05 July 2010
Quals were due Friday. By 11:59pm at the latest. Due to a formatting snaffu - and I mean a formatting snafu of the oh-crap-what-just-happened-why-did-my-computer-suddenly-turn-off sort - they actually didn't get turned into until 12:20am Saturday. Twenty minutes late. Crap. Regardless, they are in, my computer is still functioning (although I'm beginning to question the stability of Mendeley), and the rest of the summer can begin.
I somewhat expected that moment where I hit the send button to be something like a fireworks moment, the pure oppression of thirty days of intense writing to be lifted from my shoulders. Perhaps it was the last minute insanity of reformatting 93 pages of writing or just sheer exhaustion, but I honestly didn't feel a thing. Nothing. Not even an itch in my nose. Rather, I packed up my materials and went home to sleep.
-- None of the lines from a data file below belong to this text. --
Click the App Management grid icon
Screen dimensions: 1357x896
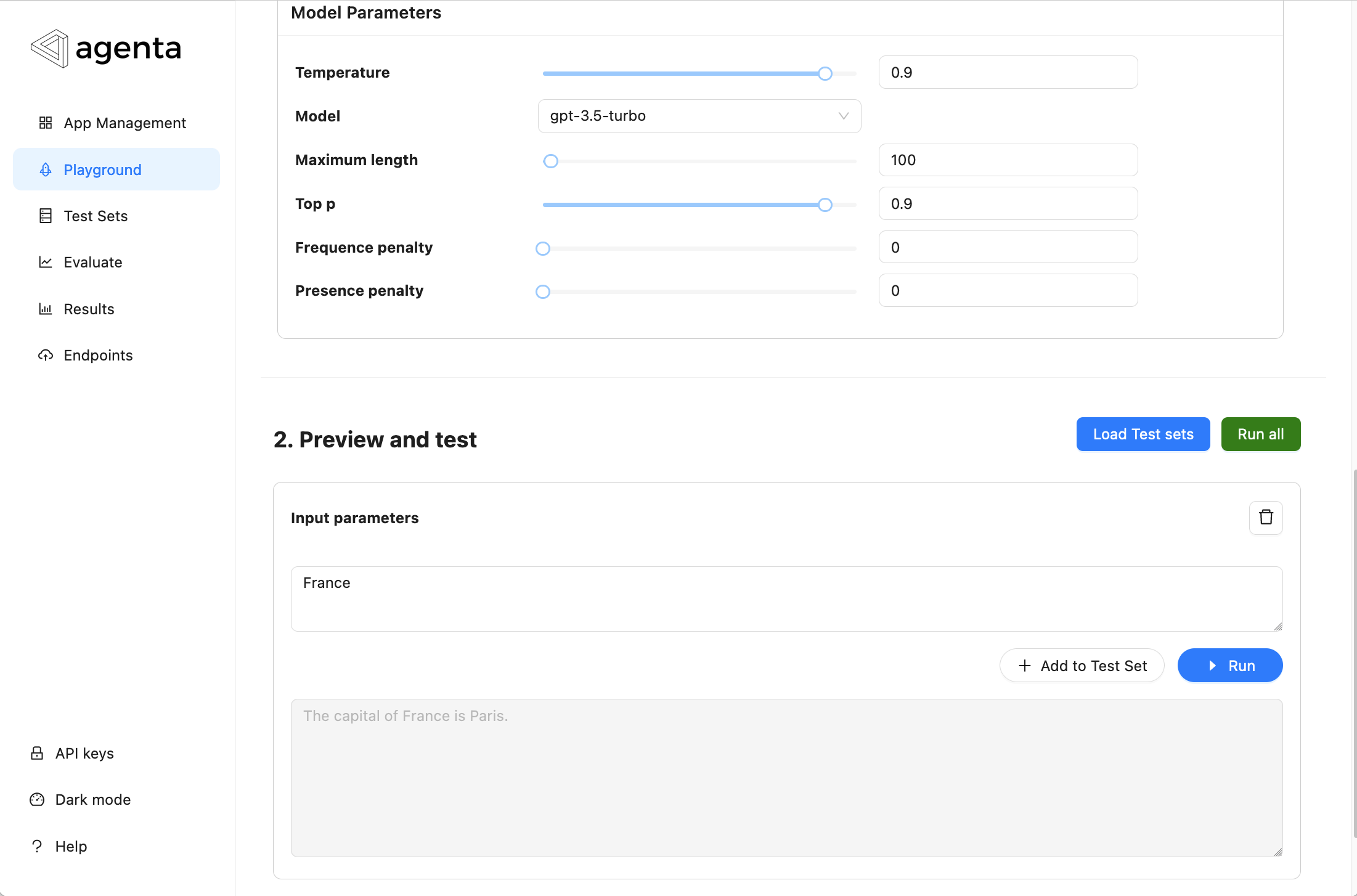(46, 123)
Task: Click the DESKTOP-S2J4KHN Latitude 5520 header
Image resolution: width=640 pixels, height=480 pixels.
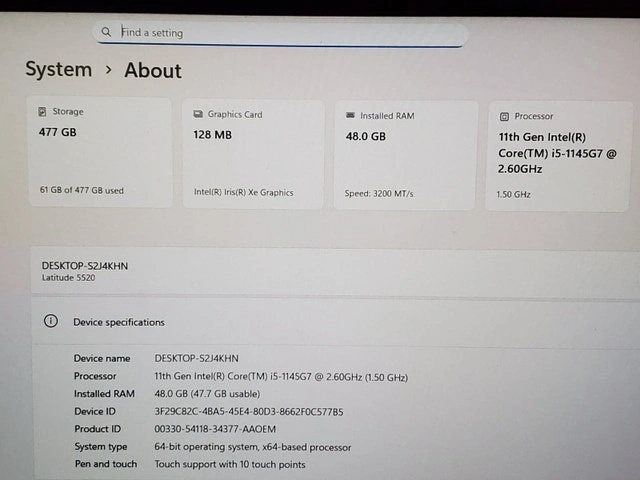Action: [x=85, y=270]
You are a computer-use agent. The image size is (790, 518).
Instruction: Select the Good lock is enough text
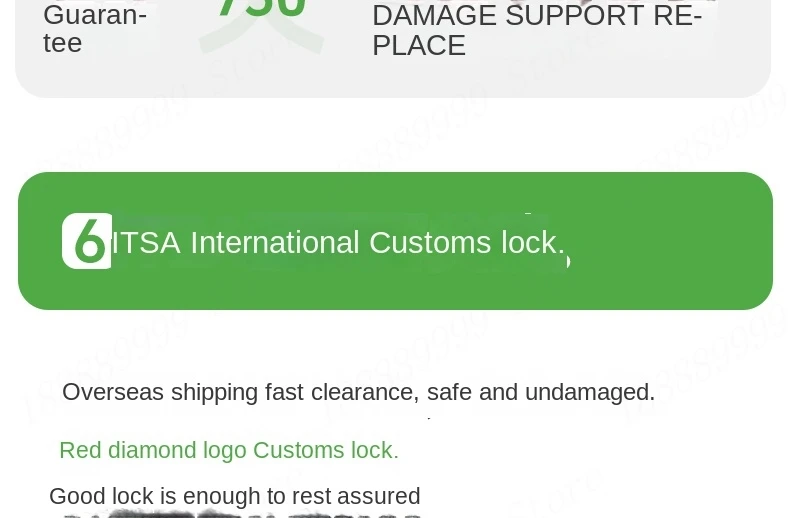pos(235,496)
I awoke the next morning and was instantly filled with dread: all 93 pages of dangling participles and incomplete sentences. Over the course of the weekend, I slowly talked myself into knowing that, while not the written masterpieces of my life, these essays weren't the messes I was making them into. These exams, they are works in process. Breathe. Relax. Read a non-acadmic books. (This, by the way, is amazing. I've always loved McCracken, but her writing here is beautiful and painful and optimistic and enjoyable. I devoured it.)
The weekend was spent catching up on life, all the errands that didn't get done while in the midst of writing. Planning projects. Running miles. I'm exhausted, still sleeping at least eight hours a night. Rare hours of sleep for me. Yet, surprisingly, I find myself ready to jump into the next phase, the planning of my research, the launch of my study.
I think this is as close as I have ever felt to being an adult.